Playing in front of a Sparks crowd that included actor Tom Hanks, the Lynx forced the home team into 18 turnovers and got 26 points out of the errors.

Seimone Augustus had 19 points for Minnesota and Rebekkah Brunson had 18.

Los Angeles, which fought back close after suffering with a double-digit deficit, got 18 points from DeLisa Milton-Jones and 17 from a second veteran in Tina Thompson, last of the original WNBA players from 1997 to have appeared in every WNBA season.

“We were right there,” Lynx veteran substitute Ticha Penicheiro said after scoring 16 points while rookie Jantel Lavender was also in double figures for the Sparks with 11 points. “But I think we dug ourselves too big a whole and ran out of time.”

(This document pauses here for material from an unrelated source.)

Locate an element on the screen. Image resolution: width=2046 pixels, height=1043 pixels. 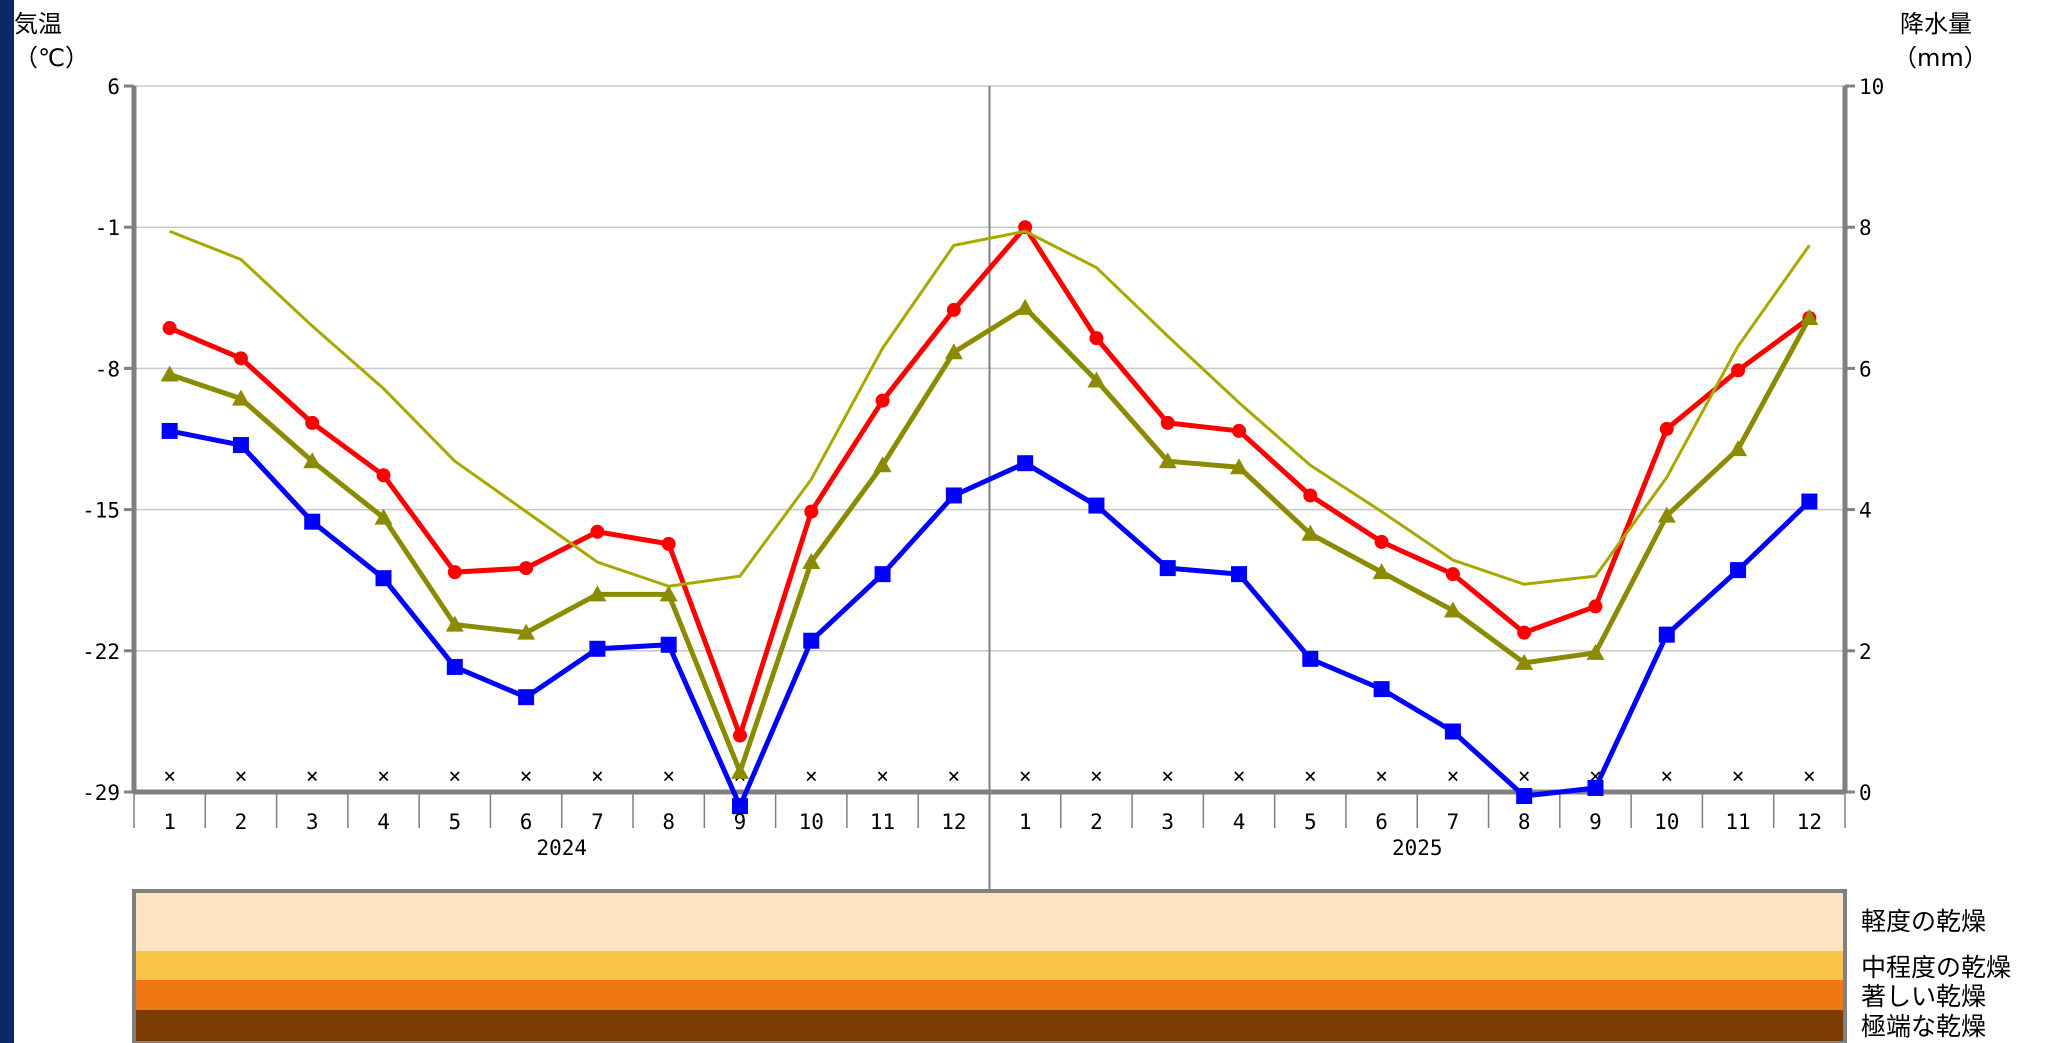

Los Angeles next hosts the Tulsa Shock (1-19) on Tuesday before hosting Phoenix on Friday night.

Chicago Stops Indy Streak

The Sky, who have never been to the playoffs in five previous seasons as a franchise, stopped Indianapolis’ win streak at six in suburban Rosemont, Ill., to keep pace with Atlanta in a virtual fourth-place tie.

Chicago shook off its Thursday loss in Newark, N.J., to the New York Liberty, which held the Sky to a record-low one point in the fourth quarter.

All-Star Sylvia Fowles had 21 points and 12 rebounds while former Southern Cal star Shay Murphy, recently signed to a short-term contract, matched Fowles’ game points at 21.

“It felt good to knock down shots and stay aggressive,” Murphy said after the Sky broke a seven-game losing streak to the Fever. “Offensively, we knew that they would be collapsing on Syl. It was great to get some open looks take care of business on both ends of the floor.”

Cathrine Kraayeveld scored 12 points for the Sky and Tamera Younghad 10.

Fever All-Star Katie Douglas scored 14 points and Tangela Smith scored 10 but Tamika Catchings, the team’s leader, was held to eight points, which was 6.2 below her average.

“It does not surprise me how hard (Chicago) played,” Indianapolis coach Lin Dunn said. “They are playing for a playoff spot. They outworked us, outhustled us, they us up and down the floor and I am very disappointed in our effort, very disappointed in our energy.

“They played like a team that wants a playoff spot and we played like a team that is resting waiting for the playoffs.”

Chicago bolted from a slim 35-34 halftime lead and rode Kraaveyeld’s three treys in the third quarter to a 60-47 lead at the end of the period.

“It was very nice to be at home, versus a good team that we had not played well against.” Chicago coach Pokey Chatman said. “They pose some matchup problems, but it was nice to see our players adjust to some of those problems.”

Atlanta Strikes Back At Seattle

The host Dream and Storm had not seen each other since Seattle wrapped up the WNBA championship series at the same Philips Arena in Georgia completing a 3-0 sweep by narrow margins in September.

Atlanta, which was born as a franchise in 2008, snapped a two-game losing streak to stay close to Chicago in the battle for a playoff spot.

Angel McCoughtry scored 17 points for the Dream, while Erika de Souza had 13.

Seattle was hounded into 29 turnovers, which tied a high for miscues this season in the league.

Of course the Storm, unlike a year ago, were without three-time MVP Lauren Jackson, who has missed most of the season with a hip injury and is hopeful of being back next month.

Swin Cash scored 16 points for the Storm while Katie Smith had 11 as
Seattle’s three-game win streak ended.

Armintie Price, a starting guard for the Dream, which has struggled with injuries, twisted her ankle in the second quarter and left the game though X-rays afterwards were negative and she is listed day-to-day.

“It was a great team win because everyone made valuable contributions,” Atlanta coach-general manager Marynell Meadors said. “Seattle fought hard, but we just outfought them.”

Seattle is 4-8 on the road heading into New York at the Prudential Center in Newark, N.J., Tuesday night to play the Liberty while Atlanta will be in Washington, which is feeling energized after its home win Saturday night over the Liberty snapped a four-game losing streak.

“Atlanta had time to prepare,” Seattle coach Brian Agler said. “I think they had four or five days to practice, and they were hungry. They see their playoff hopes in limbo so they played with a lot more urgency than we did.”